The facility will provide reliable, affordable, secure and sustainable solar energy to meet the socio-economic development needs of the Pacific island nation
The Asian Development Bank (ADB) and the Government of Nauru have signed a $22m (£17.8m) grant for a solar power project in Nauru, Australia.
The facility is expected to deliver reliable, affordable, secure and sustainable solar energy to help meet the socio-economic development needs of the Pacific island nation.
The Government of Nauru will initially contribute $4.98m (£4m) for the project.
The project is one of a series of renewable energy projects being financed by ADB’s Pacific Renewable Energy Investment Facility, which was developed in response to the growing demand from the region for energy finance.
The project is expected to strengthen the institutional capacity of the Nauru Utilities Corporation by training staff in the operation and management of the solar plant and the battery energy storage system. It will also support gender-mainstreaming efforts and provide project implementation assistance.
The project is also expected to provide 100% grid-connected electricity supply to the people of Nauru during daylight hours.

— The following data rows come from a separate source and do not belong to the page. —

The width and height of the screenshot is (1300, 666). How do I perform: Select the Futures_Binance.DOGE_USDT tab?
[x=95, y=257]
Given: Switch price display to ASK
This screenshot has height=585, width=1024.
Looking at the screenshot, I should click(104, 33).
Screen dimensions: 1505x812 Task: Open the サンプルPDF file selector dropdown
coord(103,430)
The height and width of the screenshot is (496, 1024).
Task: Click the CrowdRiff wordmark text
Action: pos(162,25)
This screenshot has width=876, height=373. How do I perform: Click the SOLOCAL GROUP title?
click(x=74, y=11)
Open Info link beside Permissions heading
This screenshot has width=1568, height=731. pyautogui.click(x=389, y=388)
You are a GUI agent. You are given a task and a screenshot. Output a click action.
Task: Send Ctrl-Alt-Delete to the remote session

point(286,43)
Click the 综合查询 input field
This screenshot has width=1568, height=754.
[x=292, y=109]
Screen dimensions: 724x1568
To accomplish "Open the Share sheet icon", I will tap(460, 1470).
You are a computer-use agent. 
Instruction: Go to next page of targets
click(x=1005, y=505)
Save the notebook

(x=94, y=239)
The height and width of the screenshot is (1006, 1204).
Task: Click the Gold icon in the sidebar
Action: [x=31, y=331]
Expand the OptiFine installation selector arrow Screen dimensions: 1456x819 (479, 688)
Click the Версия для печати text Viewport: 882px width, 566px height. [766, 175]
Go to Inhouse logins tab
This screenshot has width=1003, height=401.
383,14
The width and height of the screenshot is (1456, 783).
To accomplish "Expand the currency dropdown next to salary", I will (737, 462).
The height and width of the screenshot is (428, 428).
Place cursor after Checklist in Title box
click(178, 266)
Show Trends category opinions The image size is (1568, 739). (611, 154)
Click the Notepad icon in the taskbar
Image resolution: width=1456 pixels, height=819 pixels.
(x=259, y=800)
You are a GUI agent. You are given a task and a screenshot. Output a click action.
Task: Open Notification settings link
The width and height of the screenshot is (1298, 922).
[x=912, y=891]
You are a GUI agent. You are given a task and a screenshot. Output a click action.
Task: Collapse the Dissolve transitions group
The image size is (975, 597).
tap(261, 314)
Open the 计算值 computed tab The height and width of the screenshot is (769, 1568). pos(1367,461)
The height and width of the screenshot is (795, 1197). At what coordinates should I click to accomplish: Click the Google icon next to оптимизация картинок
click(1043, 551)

The grant agreement was signed by ADB director-general for the Pacific Carmela Locsin and Nauru’s Minister of Finance and ADB governor Martin Hunt in ADB’s headquarters in Manila.
Locsin said: “Nauru currently relies heavily on imported diesel fuel for power generation.
“The Solar Power Development Project will reduce diesel dependency and help boost the amount of electricity generated from renewable sources from 3.0% to 47%.”
Construction of 6MW solar plant and 2.5MWh, 5MW battery energy storage system
The project includes the construction of a 6MW grid-connected solar power plant and a 2.5MWh, 5MW battery energy storage system to supply continuous power even when solar energy is interrupted by cloud cover.
The system will be fully automated and integrated with the existing diesel system to optimise solar energy use, enable optimal battery energy storage system charging and discharging, and allow optimal shut-off of the diesel engines, which will reduce Nauru’s reliance on diesel for power generation and decrease production costs.
Recently, the ADB has approved a $348.78m (£283m) grant to help in the development of water resources in Kandahar province through the expansion of Dahla Dam, the country’s second largest dam.